COVID-19 (SARS-CoV-2) is a persistent and aggressive pandemic, with over ~260 million cases to date and more than ~5 million deaths thus far globally. While vaccination can be effective not all patients are able to respond to vaccination (such as the elderly or immuno-compromised). Critically, asymptomatic patients who display no viral symptoms are capable of being highly contagious and represent a significant danger of spread of the virus. Therefore, there is an urgent need for new drugs, post-exposure prophylaxis drugs (PEPs), targeting COVID-19 at the either early or asymptomatic phase of the disease to combat the spread of the virus and the severity of the disease or at later stages to relieve disease severity. This is particularly important for those at most risk such as the health care works and the elderly within our community. Additionally, emergent strains with a variety of new mutations represent a challenging difficult for vaccine development.

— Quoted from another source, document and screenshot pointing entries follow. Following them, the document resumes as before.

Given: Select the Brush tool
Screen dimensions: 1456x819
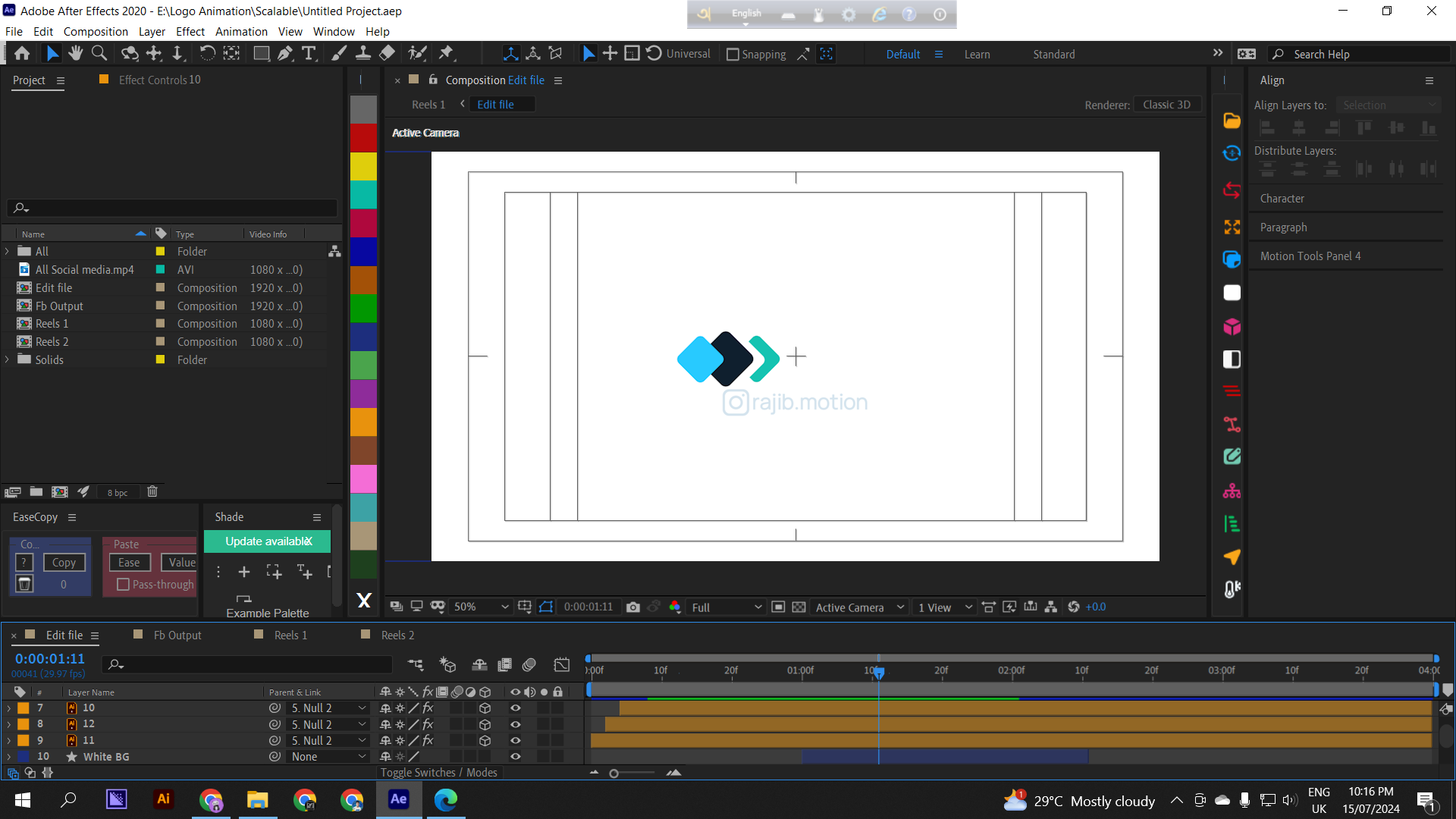Looking at the screenshot, I should [x=338, y=53].
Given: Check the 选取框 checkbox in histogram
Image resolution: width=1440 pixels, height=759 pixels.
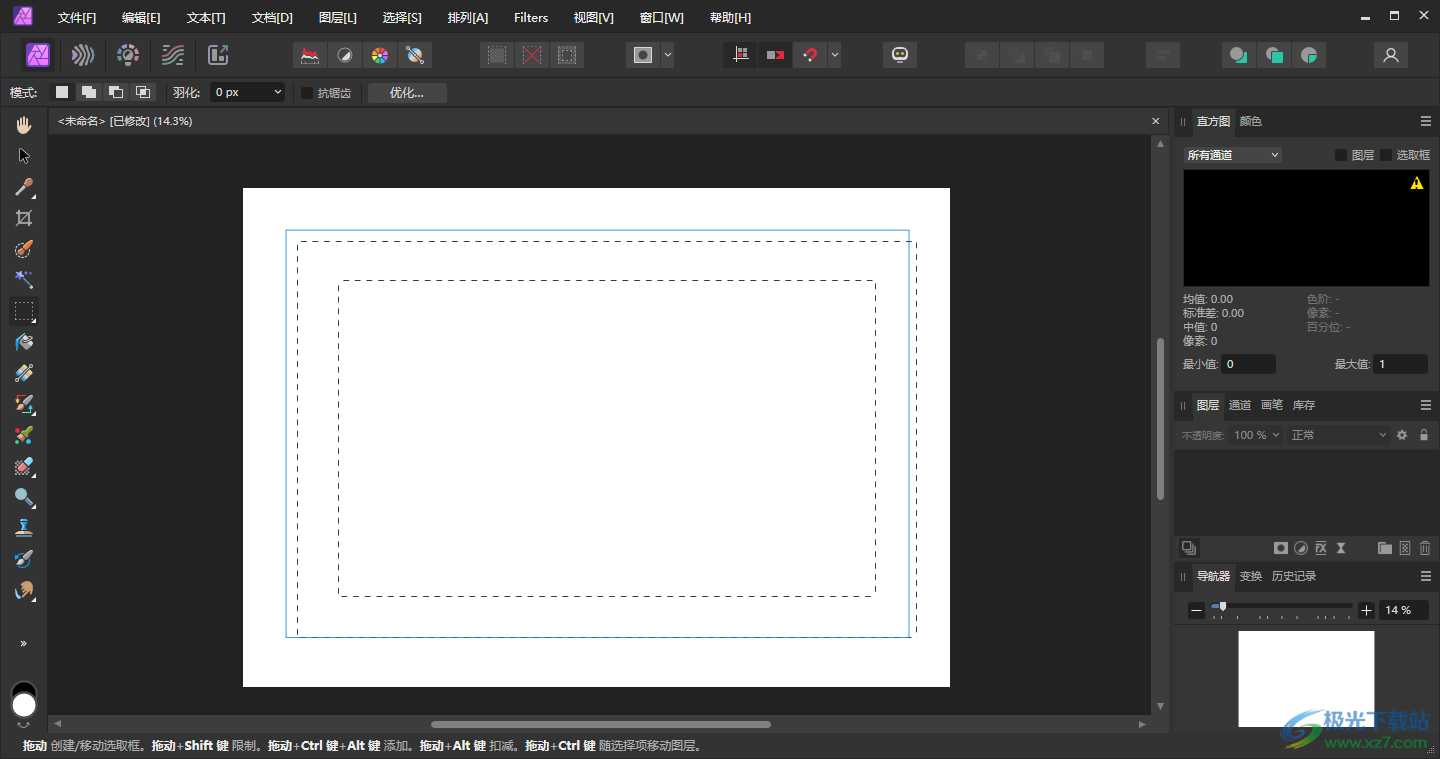Looking at the screenshot, I should tap(1386, 155).
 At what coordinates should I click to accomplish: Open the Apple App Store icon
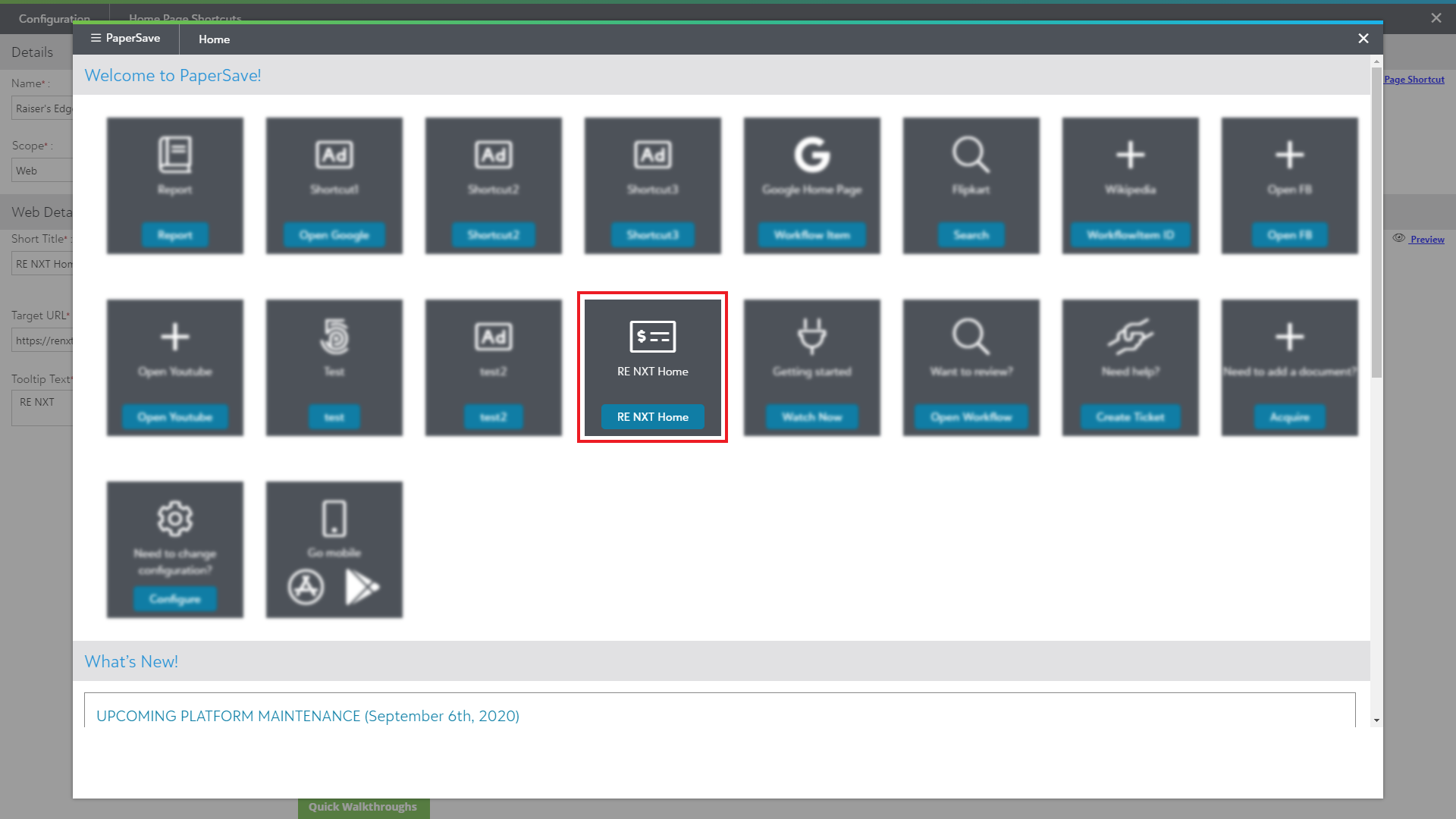(x=306, y=587)
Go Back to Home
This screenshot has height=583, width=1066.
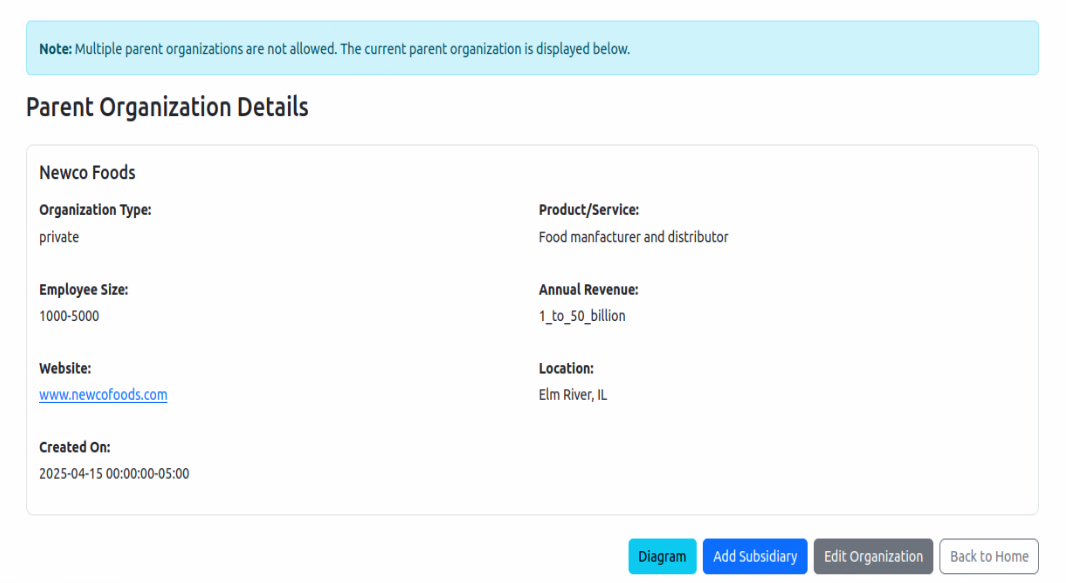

Epigenetic Enzymes, Erasers and Writers, are moving toward the forefront of drug development for a plethora of diseases due to the plasticity and reversible nature of epi-therapeutics. Importantly, the combinatorial epigenetic codes or signatures laid down by these enzymes within the highly modifiable amino-terminal tails of histones eloquently regulates gene expression programs. Recent exciting findings show that these codes extend to non-histone proteins critical for protein stability of critical cellular factors.
My laboratory has been at the forefront of developing epi-based therapeutics. In this talk, I will present how we are harnessing this expertise to unravel the interplay between the epigenome and SARS-Cov-2 infection. Importantly, addressing potential novel opportunities for drug development for COVID-19.